Hello ! i trained a custom yolov8seg model but when i try to use instance_segmentation.py file i could see that the config file for yolov8_seg is missing like the postprocess, how do i generate config file and postproces??
Thanks to all!
Hello ! i trained a custom yolov8seg model but when i try to use instance_segmentation.py file i could see that the config file for yolov8_seg is missing like the postprocess, how do i generate config file and postproces??
Thanks to all!
Hey @Andrew92,
Great job creating a YOLOv8 seg model! Here’s how to integrate it:
For the config file:
For the post-processing:
self.default_post_process_so
in instance_segmentation_pipeline.py to point to your compiled .so fileIf you need more specific guidance on configuring the JSON file or creating a custom post-process, please share more details about your model architecture and outputs.
You can run the following to get the info :
hailo profiler your_model.har
hailortcli run your_model.hef --frames-count 1 --measure-latency
hailortcli parse-hef your_model.hef
If you need any further assistance, we’re here to help!
Hello @omria and thanks for the answer. Since some of us have problems with segmentation custom models, i’ll go more deeper on what i need to let who have the same problem understand what to do.
I took from hailo-apps-infra/resources/yolov5n_seg.json and this is the content
{
"iou_threshold": 0.6,
"score_threshold": 0.25,
"outputs_size": [
20,
40,
80
],
"outputs_name": [
"yolov5n_seg/conv63",
"yolov5n_seg/conv48",
"yolov5n_seg/conv55",
"yolov5n_seg/conv61"
],
"anchors": [
[
116,
90,
156,
198,
373,
326
],
[
30,
61,
62,
45,
59,
119
],
[
10,
13,
16,
30,
33,
23
]
],
"input_shape": [
640,
640
],
"strides": [
32,
16,
8
]
}
Is this the correct file?
I would like to understand how to modify this file correctly basing on my model requirements to generalize it for other models.
as you can see in another thread of mine segmentation error yolov5_seg where i tried to train a yolov5_seg model to avoid to modify json, generate postprocess.so and avoid to modify instance_segmentation_pipeline.py, but i still have issues.
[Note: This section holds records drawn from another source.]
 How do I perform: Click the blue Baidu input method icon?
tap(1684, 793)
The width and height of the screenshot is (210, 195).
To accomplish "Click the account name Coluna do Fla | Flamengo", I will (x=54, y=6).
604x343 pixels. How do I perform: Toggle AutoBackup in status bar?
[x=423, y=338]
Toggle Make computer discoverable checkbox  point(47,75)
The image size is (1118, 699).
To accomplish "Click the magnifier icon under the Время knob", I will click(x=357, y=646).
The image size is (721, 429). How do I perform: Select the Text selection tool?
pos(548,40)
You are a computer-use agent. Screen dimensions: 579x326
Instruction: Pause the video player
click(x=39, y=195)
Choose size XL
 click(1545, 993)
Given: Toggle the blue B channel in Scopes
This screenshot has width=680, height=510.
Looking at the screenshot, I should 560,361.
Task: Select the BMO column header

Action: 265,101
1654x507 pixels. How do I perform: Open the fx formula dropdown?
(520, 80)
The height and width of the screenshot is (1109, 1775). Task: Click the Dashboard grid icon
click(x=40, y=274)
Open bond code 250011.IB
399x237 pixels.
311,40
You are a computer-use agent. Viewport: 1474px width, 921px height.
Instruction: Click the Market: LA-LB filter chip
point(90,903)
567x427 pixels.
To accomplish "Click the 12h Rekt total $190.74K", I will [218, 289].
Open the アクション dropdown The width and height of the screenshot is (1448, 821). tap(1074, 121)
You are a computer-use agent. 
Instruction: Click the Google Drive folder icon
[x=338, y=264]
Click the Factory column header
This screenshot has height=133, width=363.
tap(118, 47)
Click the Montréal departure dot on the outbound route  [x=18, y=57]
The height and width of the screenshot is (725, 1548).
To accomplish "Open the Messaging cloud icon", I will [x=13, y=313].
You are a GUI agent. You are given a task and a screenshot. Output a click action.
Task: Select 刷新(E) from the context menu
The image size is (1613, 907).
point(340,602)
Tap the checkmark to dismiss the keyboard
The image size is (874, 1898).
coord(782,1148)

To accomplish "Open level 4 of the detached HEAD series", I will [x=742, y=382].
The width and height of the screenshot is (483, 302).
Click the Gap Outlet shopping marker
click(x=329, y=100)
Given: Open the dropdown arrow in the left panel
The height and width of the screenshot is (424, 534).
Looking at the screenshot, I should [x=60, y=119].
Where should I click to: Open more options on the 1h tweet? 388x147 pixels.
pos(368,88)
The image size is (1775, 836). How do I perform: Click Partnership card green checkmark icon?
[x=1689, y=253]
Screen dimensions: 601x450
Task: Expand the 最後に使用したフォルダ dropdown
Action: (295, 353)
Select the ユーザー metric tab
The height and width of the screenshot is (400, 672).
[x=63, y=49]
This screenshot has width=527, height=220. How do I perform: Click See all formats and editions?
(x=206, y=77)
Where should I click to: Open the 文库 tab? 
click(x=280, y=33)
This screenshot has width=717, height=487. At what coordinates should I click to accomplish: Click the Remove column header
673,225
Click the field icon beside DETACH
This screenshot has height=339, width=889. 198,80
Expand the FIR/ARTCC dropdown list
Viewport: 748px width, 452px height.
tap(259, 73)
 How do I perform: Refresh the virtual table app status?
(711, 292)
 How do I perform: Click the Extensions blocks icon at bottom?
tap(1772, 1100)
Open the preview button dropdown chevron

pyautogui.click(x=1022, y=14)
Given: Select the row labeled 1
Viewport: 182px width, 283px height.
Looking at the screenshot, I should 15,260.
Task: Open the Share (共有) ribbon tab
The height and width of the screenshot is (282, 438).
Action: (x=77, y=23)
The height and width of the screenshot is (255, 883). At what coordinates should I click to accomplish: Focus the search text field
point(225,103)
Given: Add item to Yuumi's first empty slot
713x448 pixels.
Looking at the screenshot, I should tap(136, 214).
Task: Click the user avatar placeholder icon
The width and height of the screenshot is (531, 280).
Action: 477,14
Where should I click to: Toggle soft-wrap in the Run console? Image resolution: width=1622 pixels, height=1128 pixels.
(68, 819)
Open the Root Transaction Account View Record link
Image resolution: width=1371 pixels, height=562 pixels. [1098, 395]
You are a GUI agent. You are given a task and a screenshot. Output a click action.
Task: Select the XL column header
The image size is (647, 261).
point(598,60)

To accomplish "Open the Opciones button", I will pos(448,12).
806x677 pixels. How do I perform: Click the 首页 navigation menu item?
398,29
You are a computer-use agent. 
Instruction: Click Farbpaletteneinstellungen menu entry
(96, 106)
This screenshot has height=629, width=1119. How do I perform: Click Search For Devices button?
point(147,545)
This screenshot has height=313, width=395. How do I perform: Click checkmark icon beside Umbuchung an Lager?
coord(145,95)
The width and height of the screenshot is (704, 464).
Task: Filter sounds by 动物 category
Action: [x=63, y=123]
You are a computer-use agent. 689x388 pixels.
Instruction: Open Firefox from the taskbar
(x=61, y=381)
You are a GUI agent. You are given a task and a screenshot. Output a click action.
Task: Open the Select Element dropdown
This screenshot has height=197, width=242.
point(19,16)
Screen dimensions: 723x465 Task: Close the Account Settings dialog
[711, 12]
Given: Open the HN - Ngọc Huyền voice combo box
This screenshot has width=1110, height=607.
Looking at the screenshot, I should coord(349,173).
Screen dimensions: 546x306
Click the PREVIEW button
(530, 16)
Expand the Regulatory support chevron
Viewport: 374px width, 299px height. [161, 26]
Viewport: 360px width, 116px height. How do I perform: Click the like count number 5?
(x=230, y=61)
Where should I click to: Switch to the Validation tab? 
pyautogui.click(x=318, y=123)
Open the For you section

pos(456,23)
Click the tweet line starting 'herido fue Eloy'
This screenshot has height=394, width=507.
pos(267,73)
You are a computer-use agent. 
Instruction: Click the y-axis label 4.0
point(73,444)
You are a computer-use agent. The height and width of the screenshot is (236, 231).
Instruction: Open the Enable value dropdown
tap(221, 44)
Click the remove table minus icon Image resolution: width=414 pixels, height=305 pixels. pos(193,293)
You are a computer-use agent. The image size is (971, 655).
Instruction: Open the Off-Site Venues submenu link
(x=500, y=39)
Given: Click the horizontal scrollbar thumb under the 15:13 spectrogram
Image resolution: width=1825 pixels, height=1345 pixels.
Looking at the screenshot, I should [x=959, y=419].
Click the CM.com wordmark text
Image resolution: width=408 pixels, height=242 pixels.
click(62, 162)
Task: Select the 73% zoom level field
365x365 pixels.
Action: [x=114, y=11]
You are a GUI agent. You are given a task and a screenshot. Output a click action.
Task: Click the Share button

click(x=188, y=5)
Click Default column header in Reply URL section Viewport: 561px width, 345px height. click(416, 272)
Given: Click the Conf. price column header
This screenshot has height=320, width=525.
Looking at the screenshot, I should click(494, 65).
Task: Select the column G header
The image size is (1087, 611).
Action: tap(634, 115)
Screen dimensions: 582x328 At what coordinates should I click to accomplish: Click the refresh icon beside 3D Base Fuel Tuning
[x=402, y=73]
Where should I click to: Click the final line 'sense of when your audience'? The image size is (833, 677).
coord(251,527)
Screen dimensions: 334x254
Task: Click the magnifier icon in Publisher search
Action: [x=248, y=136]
I searched in the hailo-apps-infra/cpp/yolov5seg.cpp and yolov5seg.hpp, but i cannot tell what’s the part i should modify to makeit work, would be great if you could explain how to make it work for other models (like for example the yolov5-seg, as seems it works only with hailo yolov5_seg example model but not with the customs).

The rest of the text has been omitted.